I went back to watching the
post parade at the Fair Grounds, and this time I saw a
horse that looked amazing. He had a
huge arched neck; he
was prancing on his toes; and he had a determined look
in his eye, coupled with an attitude that was saying to
the world, “I am going to kick ass today”. As soon as
he passed by, another horse came along with
exactly the same look
and attitude, and suddenly I was faced with a dilemma.
I had never seen two horses in one race looking so good.
I borrowed Ed’s Equibase
Program to examine the race and was happy to learn that
it was a 5-furlong Maiden Special Weight race on the
turf. I noticed the sire for one of the two horses was
Zen. I reached in to fetch my Tomlinson turf pedigree
numbers out of my purse and discovered they were not
there. I thought, okay, this is the reason you memorize
these numbers and I was thinking Zen was a 170
Tomlinson, which would make him capable, though not
dominant on the grass.
I checked the other good-looking horse for his
sire, and compared all the other sires, to see if any
one of them had a true advantage over any other on the
grass.

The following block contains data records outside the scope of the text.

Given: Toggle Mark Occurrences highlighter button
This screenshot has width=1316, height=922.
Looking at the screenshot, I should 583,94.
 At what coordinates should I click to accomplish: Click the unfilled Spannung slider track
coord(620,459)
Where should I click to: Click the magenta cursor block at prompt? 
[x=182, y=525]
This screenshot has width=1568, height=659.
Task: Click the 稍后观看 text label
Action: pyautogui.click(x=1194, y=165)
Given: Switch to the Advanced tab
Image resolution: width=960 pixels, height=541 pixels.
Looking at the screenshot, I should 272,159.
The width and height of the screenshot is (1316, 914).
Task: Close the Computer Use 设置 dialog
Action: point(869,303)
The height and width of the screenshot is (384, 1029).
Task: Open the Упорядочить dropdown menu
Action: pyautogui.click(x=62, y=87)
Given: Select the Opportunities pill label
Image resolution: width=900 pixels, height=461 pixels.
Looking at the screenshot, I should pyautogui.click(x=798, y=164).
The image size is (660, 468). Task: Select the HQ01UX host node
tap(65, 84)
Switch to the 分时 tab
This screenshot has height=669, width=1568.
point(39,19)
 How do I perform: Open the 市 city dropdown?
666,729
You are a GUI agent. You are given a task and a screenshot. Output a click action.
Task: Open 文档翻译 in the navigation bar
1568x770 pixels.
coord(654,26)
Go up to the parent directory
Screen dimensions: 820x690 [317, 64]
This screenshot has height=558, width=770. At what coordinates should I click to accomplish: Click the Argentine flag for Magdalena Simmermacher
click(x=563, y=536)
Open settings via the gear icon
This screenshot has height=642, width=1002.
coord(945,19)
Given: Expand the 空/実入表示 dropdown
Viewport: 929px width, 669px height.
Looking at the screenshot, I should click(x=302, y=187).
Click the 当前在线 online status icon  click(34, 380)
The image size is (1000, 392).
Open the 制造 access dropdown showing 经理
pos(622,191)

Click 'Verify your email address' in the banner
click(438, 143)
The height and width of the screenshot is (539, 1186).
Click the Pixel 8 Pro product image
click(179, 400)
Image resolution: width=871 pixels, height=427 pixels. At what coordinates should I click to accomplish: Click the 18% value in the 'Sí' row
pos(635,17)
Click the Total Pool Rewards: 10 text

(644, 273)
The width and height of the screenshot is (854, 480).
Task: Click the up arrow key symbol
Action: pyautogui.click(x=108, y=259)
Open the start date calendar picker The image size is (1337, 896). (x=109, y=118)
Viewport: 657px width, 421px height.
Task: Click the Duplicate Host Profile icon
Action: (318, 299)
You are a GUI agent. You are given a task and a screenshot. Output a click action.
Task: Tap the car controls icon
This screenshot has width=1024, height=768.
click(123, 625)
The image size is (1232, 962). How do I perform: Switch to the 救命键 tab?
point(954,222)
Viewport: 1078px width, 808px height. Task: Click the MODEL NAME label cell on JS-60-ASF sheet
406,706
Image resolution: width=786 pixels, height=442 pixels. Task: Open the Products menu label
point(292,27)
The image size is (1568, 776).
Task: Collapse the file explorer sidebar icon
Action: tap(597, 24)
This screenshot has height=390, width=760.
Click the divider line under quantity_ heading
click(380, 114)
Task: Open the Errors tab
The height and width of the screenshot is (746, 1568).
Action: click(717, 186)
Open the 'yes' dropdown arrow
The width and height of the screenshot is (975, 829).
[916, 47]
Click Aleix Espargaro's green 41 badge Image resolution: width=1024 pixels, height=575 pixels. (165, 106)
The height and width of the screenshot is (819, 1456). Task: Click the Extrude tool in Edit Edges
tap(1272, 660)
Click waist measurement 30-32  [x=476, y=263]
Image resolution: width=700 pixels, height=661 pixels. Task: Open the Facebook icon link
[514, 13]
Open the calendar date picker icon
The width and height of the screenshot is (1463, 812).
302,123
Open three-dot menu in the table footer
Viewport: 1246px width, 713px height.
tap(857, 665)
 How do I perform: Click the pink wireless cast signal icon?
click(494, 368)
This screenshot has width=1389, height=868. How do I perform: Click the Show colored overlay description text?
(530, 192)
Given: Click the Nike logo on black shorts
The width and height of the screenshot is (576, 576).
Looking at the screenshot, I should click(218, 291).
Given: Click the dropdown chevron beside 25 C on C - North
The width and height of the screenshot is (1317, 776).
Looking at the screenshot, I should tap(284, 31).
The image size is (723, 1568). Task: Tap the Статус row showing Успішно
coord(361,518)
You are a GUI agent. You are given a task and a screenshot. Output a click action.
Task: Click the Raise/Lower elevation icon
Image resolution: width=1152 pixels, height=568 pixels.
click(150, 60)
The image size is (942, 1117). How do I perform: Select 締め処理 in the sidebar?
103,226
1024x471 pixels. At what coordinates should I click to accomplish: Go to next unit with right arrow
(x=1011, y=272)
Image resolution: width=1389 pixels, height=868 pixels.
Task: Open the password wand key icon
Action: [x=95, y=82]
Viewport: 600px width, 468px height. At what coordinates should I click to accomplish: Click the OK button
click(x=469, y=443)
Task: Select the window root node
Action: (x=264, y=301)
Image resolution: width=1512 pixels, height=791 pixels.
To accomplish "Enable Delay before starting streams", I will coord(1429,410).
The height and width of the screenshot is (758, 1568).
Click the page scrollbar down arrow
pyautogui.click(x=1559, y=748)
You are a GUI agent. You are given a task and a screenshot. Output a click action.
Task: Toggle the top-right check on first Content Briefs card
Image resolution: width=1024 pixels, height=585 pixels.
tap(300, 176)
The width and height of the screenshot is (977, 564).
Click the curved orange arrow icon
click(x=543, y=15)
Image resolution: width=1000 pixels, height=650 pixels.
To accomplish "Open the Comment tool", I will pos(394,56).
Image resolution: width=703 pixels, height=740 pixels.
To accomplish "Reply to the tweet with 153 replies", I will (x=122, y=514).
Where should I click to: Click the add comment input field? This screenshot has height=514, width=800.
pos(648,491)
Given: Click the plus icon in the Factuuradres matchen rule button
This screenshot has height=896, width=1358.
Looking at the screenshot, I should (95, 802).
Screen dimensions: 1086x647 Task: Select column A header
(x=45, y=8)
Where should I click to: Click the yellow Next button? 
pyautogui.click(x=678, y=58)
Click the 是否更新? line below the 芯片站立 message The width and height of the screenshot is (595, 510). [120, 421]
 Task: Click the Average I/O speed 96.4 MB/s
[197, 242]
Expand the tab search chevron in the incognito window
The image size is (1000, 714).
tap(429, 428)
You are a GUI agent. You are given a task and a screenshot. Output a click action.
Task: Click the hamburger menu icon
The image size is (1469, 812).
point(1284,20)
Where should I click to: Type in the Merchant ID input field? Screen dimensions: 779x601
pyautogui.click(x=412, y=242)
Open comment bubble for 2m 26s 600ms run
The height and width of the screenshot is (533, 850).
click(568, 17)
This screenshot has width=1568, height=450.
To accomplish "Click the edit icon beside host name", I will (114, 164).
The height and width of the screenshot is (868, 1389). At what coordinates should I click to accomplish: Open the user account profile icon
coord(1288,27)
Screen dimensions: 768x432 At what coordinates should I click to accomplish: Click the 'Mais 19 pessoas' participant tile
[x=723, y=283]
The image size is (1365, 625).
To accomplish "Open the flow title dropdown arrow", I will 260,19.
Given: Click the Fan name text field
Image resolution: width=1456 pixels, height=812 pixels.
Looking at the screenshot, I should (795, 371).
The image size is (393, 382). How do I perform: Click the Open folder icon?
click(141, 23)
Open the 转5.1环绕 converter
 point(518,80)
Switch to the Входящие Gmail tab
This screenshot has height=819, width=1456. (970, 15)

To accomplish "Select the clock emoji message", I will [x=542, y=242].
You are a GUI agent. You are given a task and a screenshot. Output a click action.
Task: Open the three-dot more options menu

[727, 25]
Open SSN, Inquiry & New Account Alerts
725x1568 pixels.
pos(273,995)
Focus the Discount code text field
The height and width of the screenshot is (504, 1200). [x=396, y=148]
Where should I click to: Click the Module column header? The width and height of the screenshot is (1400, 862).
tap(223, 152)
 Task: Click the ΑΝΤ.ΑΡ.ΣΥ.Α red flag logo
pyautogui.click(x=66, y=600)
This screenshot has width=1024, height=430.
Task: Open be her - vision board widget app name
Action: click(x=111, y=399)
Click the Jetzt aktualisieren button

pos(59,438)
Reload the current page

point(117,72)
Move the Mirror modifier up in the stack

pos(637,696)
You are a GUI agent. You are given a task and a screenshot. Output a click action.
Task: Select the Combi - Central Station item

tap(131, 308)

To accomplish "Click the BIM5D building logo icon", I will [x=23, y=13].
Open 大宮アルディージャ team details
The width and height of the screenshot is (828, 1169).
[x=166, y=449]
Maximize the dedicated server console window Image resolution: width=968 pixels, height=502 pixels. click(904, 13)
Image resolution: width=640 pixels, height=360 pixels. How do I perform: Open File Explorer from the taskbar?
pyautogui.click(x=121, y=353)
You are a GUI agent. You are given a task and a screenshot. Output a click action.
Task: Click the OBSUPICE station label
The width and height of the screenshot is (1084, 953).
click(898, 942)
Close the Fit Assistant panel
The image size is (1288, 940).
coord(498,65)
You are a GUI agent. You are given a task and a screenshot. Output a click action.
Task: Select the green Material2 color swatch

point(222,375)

It was then that I noticed the 5 horse was out of
Dixieland Band. I gasped. Just yesterday, for some
unknown reason, Ed had mentioned to me that Dixieland
Band is an extremely potent sire. He said that horses
sired by Dixieland Band “can literally do anything.
They can go short, long, run in the mud, on the turf;
you name it, this sire can do it.” Strangely, up until
yesterday Ed had never said a word to me ever about any
sire. So when I saw the Dixieland Band horse, my
thoughts were “I can’t bet either of the other two
horses across the board because Dixieland Band can beat
I went to the self-service
terminal about two minutes to post and made the decision
to box the three horses in a $1 trifecta for $6. I
finally could sit back down, relax, and check out the
odds of my selections. Suddenly, I sat back up and onto
the edge of my seat. The odds were 17/1, 50/1 and
40/1. As soon as I noticed those whopping odds, the
race was off.
The Dixieland Band horse got
the lead right away and was running away from the field.
So many thoughts were going through my head, many of
them telling myself how so very stupid I was for not
having bet the Dixieland Band horse across the board.
The other part of me was more optimistic, daydreaming
what a huge trifecta it would be with these longshots
one-two-three. I knew in my heart that this would
never happen to me, especially since my other two horses
were nowhere on the screen.
It was a short race. Only a
minute had gone by, with all these contradictory
thoughts swirling in my mind, when suddenly the
Dixieland Band crossed the wire first and my two other
horses followed in second and third!
Ed was sitting next to me with
his back sort of pushing into his chair, just studying
the screens, when I lost my ability to speak and I
started tugging on his shirtsleeve. He looked at me and
I was still mute. I tapped his
arm and pointing at the Fair Grounds television screen.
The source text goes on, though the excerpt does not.